> Study questions
1. Please list each thing the passage on Christian love says God doesn't do.
2. Write a continuation of the passage on Christian love that picks up after its final sentence.

> Selected text

·····

In his book, Sacred Marriage, Gary Thomas makes the point over and over again that marriage is the place where we learn what it means not only to love not only our spouse, but all people. He says, “Marriage can be the gym, in which our capacity to experience and express God’s love in strengthened and further developed” (page 40). The quote below reminded me of Pastor Mike’s sermon this week about love and the fulfillment of the law. The apostle Paul wrote: “For the whole law is fulfilled in one word: “You shall love your neighbor as yourself” (Gal. 5:14 ESV).
But Christian love is displayed in loving the most difficult ones to love. Best-selling author Philip Yancey writes, “Through the ages Christian saints have chosen the most unDarwinian objects for their love.” This is in response to Jesus’ call that when we hold a banquet, we shouldn’t invite our friends because they might invite us back and repay us for our hospitality. Instead, Jesus said, invite the lame, the paralyzed, the poor, the blind-those who can’t pay you back (see Luke 14).
That’s what’s so difficult about Jesus’ call to love others. On one level, it’s easy to love God, because God doesn’t smell. God doesn’t have bad breath. God doesn’t reward kindness with evil. God doesn’t make berating comments. Loving God is easy, in this sense. But Jesus really let us have it when he attached our love for God with our love for other people.

·····

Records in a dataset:
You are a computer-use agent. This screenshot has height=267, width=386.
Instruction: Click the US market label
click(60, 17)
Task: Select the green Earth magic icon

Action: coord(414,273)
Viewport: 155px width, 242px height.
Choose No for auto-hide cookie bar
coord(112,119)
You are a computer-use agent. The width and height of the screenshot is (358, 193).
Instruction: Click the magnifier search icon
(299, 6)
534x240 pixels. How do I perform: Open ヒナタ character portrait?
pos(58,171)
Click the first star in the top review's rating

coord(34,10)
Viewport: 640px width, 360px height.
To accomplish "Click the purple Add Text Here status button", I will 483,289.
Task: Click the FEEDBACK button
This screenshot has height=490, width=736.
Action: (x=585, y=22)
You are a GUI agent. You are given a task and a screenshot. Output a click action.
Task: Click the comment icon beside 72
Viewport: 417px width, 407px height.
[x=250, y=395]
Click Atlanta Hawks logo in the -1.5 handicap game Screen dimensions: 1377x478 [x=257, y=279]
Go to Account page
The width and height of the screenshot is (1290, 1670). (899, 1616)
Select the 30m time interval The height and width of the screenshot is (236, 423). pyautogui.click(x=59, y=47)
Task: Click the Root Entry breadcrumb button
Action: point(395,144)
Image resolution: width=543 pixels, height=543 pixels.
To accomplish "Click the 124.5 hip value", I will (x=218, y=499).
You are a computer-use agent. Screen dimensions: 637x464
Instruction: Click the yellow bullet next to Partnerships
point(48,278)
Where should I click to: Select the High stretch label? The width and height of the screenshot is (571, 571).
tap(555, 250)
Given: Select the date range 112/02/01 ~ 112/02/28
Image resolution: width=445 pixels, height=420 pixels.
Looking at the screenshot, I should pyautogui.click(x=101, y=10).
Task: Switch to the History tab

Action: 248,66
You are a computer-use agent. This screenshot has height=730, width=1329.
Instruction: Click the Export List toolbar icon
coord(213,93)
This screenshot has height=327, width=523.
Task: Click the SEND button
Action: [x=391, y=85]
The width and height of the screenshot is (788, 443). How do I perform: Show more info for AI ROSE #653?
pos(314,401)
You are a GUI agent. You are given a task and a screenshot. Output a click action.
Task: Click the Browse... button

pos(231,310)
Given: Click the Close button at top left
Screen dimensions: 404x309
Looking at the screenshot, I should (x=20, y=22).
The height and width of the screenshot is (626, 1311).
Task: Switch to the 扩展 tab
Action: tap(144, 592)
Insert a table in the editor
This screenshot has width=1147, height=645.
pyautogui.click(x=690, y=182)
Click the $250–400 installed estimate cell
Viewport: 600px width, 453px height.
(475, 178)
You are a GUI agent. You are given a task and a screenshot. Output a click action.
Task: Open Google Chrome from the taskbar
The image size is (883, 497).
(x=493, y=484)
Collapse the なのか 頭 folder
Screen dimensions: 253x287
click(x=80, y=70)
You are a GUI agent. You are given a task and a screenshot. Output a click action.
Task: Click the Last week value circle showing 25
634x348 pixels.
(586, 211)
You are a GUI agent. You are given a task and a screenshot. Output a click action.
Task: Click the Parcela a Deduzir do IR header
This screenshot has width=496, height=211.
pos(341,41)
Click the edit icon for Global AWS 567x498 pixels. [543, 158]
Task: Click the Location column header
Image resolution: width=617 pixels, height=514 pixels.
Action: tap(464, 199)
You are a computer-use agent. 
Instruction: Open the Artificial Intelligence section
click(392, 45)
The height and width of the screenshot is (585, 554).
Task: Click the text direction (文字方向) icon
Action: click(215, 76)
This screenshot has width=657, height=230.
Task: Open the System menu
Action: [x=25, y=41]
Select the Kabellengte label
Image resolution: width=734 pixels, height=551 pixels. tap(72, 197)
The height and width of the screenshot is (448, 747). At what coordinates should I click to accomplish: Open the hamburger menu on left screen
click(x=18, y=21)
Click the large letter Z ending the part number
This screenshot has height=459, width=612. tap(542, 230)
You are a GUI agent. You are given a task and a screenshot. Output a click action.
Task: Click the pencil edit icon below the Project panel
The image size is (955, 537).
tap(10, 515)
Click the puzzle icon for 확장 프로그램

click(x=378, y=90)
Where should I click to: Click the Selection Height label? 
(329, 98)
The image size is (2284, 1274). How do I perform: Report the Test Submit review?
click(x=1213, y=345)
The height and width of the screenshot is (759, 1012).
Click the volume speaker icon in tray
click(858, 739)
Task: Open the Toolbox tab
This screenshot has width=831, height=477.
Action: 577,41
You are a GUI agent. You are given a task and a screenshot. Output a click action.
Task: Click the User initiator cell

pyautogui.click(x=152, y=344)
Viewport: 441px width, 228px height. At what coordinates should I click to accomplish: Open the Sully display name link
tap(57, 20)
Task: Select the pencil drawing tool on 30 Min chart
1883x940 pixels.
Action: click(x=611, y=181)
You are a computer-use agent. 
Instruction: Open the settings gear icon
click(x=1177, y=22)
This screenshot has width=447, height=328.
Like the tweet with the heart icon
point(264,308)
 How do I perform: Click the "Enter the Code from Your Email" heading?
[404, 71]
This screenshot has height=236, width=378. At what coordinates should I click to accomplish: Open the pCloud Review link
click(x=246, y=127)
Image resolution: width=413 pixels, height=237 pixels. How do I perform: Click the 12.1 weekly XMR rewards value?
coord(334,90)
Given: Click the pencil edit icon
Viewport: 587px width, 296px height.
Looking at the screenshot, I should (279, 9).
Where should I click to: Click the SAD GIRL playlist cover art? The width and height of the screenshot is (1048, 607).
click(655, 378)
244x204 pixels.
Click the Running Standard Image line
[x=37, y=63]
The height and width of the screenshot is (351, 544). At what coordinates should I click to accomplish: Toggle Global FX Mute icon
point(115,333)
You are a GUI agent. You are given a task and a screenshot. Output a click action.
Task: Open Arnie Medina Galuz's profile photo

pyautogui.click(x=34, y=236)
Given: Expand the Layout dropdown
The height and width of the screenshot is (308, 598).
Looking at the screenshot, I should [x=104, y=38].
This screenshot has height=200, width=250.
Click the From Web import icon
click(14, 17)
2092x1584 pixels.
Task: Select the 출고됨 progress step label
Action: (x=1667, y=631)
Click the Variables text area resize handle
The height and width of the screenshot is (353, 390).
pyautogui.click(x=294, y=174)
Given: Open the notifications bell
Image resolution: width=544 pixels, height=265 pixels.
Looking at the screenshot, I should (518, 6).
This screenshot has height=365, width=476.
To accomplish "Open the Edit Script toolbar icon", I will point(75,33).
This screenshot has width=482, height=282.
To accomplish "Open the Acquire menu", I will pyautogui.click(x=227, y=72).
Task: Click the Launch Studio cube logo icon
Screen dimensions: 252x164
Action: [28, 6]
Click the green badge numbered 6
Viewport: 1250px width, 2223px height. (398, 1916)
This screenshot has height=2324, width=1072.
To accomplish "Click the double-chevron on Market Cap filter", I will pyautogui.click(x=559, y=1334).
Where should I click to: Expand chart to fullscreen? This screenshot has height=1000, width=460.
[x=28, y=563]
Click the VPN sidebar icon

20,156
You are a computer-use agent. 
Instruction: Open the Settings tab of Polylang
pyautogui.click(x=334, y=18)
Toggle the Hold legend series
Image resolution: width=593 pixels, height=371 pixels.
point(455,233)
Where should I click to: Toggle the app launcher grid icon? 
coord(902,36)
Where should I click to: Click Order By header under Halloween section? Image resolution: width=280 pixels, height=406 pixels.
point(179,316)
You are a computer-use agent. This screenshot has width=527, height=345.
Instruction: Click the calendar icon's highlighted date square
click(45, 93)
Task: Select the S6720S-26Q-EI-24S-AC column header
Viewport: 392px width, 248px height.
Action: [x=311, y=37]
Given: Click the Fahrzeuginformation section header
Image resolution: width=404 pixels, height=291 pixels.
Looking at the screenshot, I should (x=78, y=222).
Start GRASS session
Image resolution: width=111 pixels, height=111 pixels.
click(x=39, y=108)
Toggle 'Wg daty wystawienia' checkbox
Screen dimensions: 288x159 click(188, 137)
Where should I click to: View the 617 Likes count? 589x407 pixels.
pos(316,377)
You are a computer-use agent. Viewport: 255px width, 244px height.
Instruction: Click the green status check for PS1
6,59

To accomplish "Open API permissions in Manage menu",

·····

> Solved problems
1.
- Smell
- Have bad breath
- Reward kindness with evil
- Make berating comments

2.
In the marriage context, we have absolutely no excuse. God lets us choose whom we’re going to love. Because we get the choice and then find it difficult to carry out the love in practice, what grounds do we have to ever stop loving? God doesn’t command us to get married, he offers it to us as an opportunity. Once we enter the marriage relationship, we cannot love God without loving our spouse as well.
Divorce represents our inability to hold to Jesus’ command. It’s giving up on what Jesus calls us to do. If I can’t love my wife, how can I love the homeless man in the library? How can I love the drug addict or the alcoholic? Yes, this spouse might be difficult to love at times, but that’s what marriage is for—to teach us how to love.
Allow your marriage relationship to stretch your love and to enlarge your capacity for love—to teach you to be a Christian (41-42).